Personal information
- Full name: Neil Frederick Sachse
- Born: 3 January 1951
- Died: 25 August 2020 (aged 69) Adelaide, South Australia

Playing career^{1}
- Years: Club / Games (Goals)
- 1970–1974: North Adelaide (SANFL) / 86 (0)
- 1975: Footscray (VFL) / 02 (1)
- ^{1} Playing statistics correct to the end of 1975.

= Neil Sachse =

Australian rules footballer (1951–2020)

Neil Frederick Sachse (3 January 1951 – 25 August 2020) was a South Australian National Football League (SANFL) and Victorian Football League (VFL) Australian rules footballer, who was left a quadriplegic after an on-field accident in a 1975 VFL game.

==Footscray career==

Sachse was a premiership player with North Adelaide before moving to VFL club Footscray in 1975.

In his second match for Footscray (Round 2, 1975), Sachse was left a quadriplegic after an accidental collision with Fitzroy player Kevin O'Keeffe.
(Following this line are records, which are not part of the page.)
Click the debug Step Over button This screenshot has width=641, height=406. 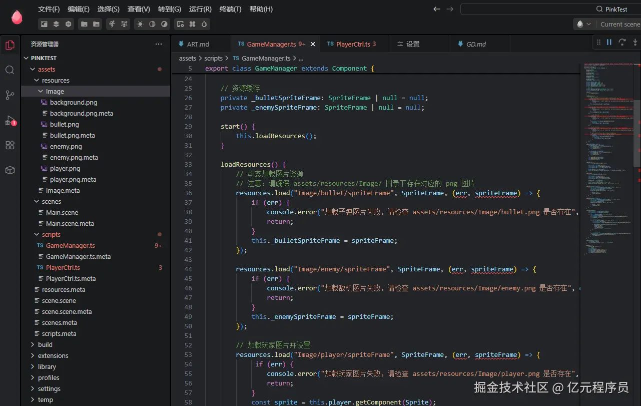point(622,43)
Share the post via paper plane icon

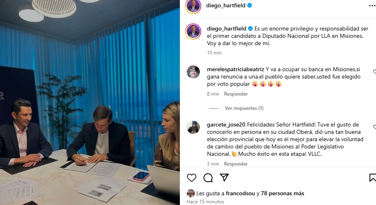click(224, 177)
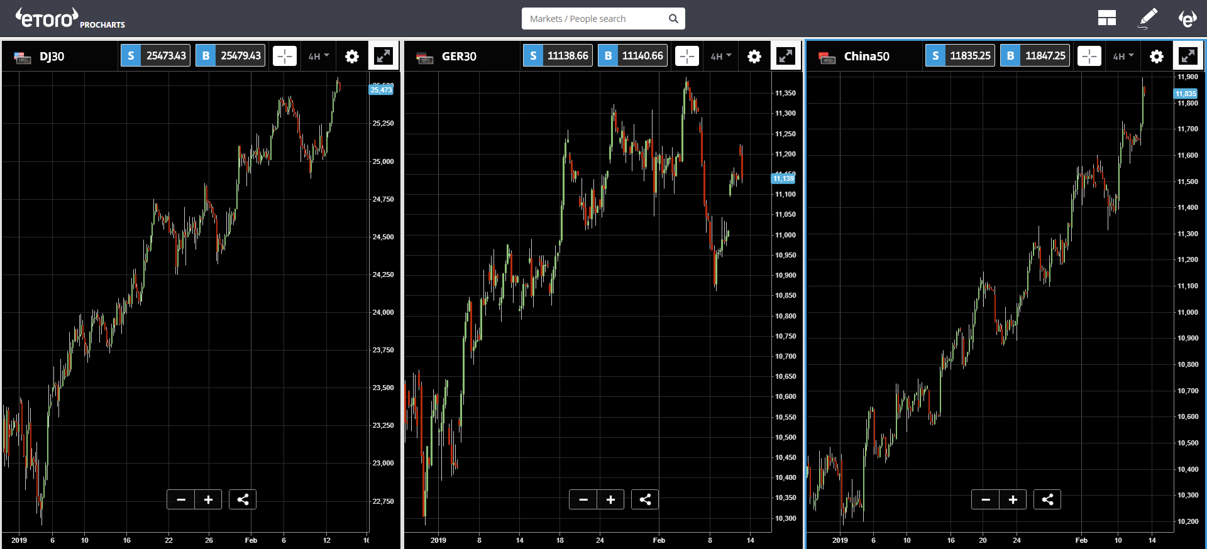1207x549 pixels.
Task: Toggle crosshair on the China50 chart
Action: [1089, 56]
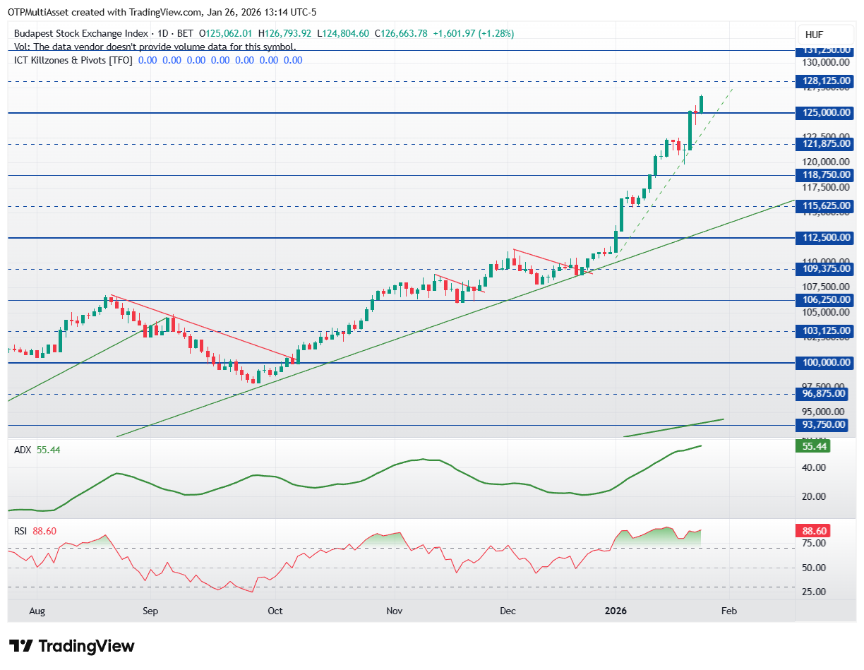The image size is (864, 670).
Task: Click the RSI indicator label
Action: 20,531
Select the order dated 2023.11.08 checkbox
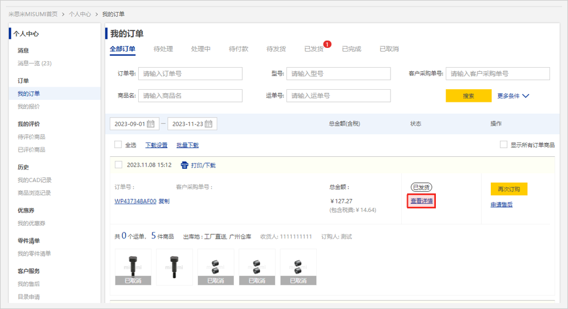The image size is (568, 309). pyautogui.click(x=118, y=165)
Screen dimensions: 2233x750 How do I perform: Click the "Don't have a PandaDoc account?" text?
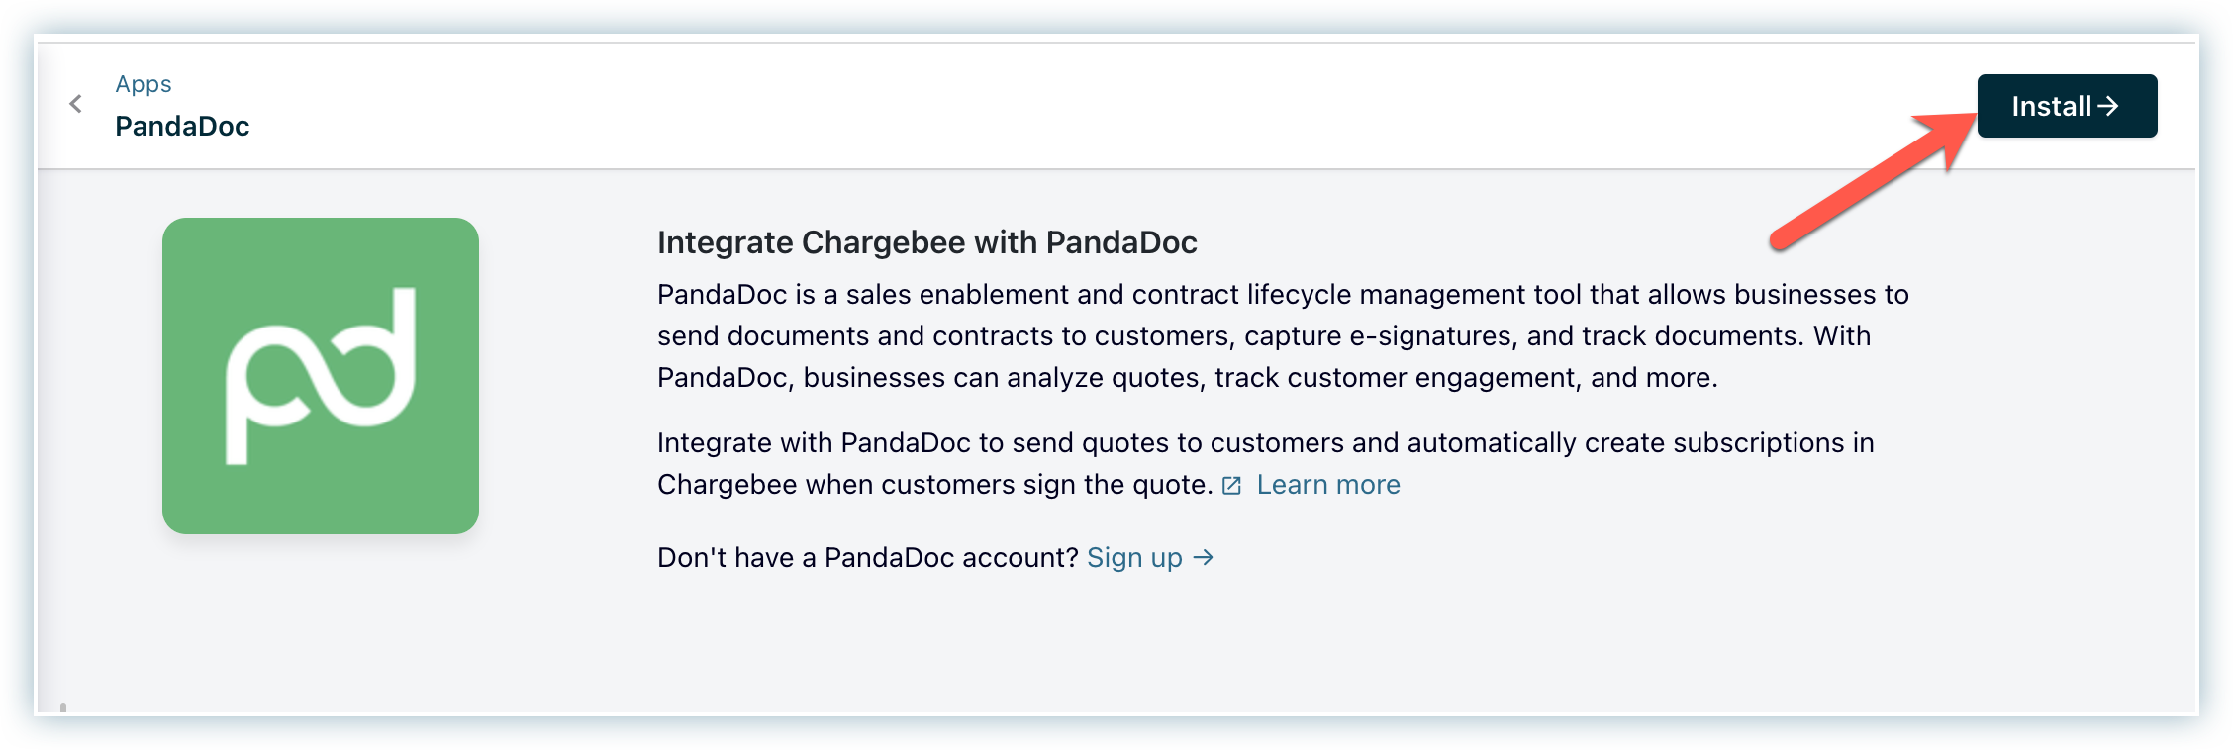click(x=867, y=558)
He was left with no use of his legs, and little movement in his hands. However, he could still move his arms and breathe normally.

==The Neil Sachse Foundation==
In 1994, Neil Sachse and Dawn Ferrett founded an organisation to raise funds for research into the treatment of spinal cord injury. Originally known as the Spinal Research Fund of Australia Incorporated, it was renamed the Neil Sachse Foundation.

Since 1994, it has raised over $2 million which has funded a research project at Flinders University that proved that nerve fibres in the spine can regenerate past the site of the injury and return some function.

In 2009, in recognition of his tireless work and dedication, Neil was awarded the "Premier's Award for Outstanding Community Achievement in South Australia" at an Awards Ceremony run by the Australia Day Council of SA at Government House.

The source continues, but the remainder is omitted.